October 24, 2025
Home » Daniel Day-Lewis has been questioning his acting career for 50 years: “I’m not like them”

Daniel Day-Lewis has been questioning his acting career for 50 years: “I’m not like them”

For a long period of time, probably between around 2002 and 2012, it was fairly universally accepted that Daniel Day-Lewis was the finest actor in the world.

He had just landed his third ‘Best Actor’ Oscar for Steven Spielberg’s Lincoln, making him the only actor in all of Academy Awards history to do so. And he’d won that award in three different decades.

You might think that would mean Day-Lewis would be highly in demand (he was) and would be taking on several more projects (he didn’t) because he is, without doubt, a complicated soul, touched by the contradictions that genius brings to those who are genuinely on a completely different level to anyone else.

As an example, in 1989, the same year he won his first Oscar for My Left Foot, Day-Lewis was playing Hamlet at the National Theatre when, during the scene in which the titular character’s father’s ghost appears, he broke down, left the stage and never acted in the theatre again.

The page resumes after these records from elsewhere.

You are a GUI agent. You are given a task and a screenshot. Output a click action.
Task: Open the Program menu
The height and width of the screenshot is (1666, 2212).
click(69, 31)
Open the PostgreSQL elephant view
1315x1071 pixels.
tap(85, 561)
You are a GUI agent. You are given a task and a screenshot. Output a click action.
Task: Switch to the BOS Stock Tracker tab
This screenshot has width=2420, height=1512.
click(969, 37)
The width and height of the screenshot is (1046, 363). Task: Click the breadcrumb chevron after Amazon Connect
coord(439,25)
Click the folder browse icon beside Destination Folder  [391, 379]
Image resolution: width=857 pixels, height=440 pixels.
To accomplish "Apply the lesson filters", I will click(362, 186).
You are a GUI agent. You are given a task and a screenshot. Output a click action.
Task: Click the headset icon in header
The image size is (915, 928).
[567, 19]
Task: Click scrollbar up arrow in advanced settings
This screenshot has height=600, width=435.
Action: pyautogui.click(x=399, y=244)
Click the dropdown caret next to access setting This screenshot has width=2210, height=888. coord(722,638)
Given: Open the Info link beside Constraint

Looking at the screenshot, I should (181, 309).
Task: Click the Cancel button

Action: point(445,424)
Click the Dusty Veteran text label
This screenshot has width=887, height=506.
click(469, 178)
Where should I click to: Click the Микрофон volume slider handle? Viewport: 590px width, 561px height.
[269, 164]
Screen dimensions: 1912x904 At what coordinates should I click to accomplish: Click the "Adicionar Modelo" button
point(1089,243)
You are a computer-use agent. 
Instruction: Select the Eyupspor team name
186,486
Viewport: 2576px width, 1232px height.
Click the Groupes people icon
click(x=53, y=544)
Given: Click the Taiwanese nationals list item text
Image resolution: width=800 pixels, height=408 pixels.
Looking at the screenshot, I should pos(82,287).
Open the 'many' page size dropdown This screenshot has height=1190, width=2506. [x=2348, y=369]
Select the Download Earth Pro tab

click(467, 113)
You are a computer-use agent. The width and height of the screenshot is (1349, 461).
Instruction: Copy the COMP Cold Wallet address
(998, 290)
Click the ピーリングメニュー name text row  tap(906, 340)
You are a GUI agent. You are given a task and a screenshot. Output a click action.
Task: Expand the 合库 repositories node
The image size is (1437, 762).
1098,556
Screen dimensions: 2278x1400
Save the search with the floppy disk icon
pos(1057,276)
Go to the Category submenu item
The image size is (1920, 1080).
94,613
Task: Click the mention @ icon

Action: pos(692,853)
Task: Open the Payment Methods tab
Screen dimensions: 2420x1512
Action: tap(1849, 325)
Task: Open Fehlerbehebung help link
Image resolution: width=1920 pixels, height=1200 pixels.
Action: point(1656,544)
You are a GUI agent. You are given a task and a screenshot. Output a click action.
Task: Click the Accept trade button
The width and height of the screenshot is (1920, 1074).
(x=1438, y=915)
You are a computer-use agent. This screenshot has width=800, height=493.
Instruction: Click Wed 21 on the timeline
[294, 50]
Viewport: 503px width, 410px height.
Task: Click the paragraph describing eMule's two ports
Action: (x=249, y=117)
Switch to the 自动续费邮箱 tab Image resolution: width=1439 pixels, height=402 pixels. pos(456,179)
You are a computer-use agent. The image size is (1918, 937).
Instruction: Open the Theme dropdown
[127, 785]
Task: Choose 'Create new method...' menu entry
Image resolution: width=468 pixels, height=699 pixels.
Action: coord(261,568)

And between 1997 and 2000, he completely turned his back on Hollywood and acting in general and simply decamped to Italy in order to become a shoemaker.

He is not someone who follows conventional paths, then, it is fair to say, and it has been eight years since he was last seen in a movie, Paul Thomas Anderson’s Phantom Thread. But now he is back, in no small part thanks to his son Ronan, with whom he has co-written the film Anemone, also starring Sean Bean and directed by the younger Day-Lewis.

Day-Lewis told Martin Scorsese about the reasoning behind his comeback, saying, “From when he was the youngest age, we made stuff together, and it was a continuation of that spirit. Having decided to take that time away from movies, I knew that Ronan was going on to make films, and certainly, there was a sadness in me that I would then not have that chance to work with him.”

So it is really his son we have to doff a cap to for the chance to see Day-Lewis on the big screen again, the latest twist in the tale of an actor who seems to almost dip in and out of a vocation he was undoubtedly born to do. He has now had three or four retirements of sorts, most famously after being Oscar-nominated for Scorsese’s Gangs of New York, that hiatus lasting five years before he came back to go one better, winning the award for 2007’s oil epic, There Will Be Blood.

Day-Lewis recently told the New York Times about his love-hate relationship with his craft, revealing that at a young age, after being accepted to the National Youth Theatre, he was so aware of warnings about the ‘sleaze and corruption’ of a professional actor’s lifestyle, he considered being a furniture maker instead.

He explained: “I had two cabinetmaking teachers (at age 15), both superb, and the younger one was closer to my age. I announced to him that I was going to get an apprenticeship as a furniture maker just up the road from my boarding school. He said, ‘You don’t have the temperament for it.’ He knew I was a little savage. I wanted to be like them, but I wasn’t like them.”

Thankfully for movie fans, Day-Lewis instead followed through with acting, working his way from the stage to television to the film that made his name, My Left Foot, the story of a young Irish man suffering from cerebral palsy who became an artist despite only being able to move his foot. Almost 40 years later, he has cemented his position as one of the greatest actors in history.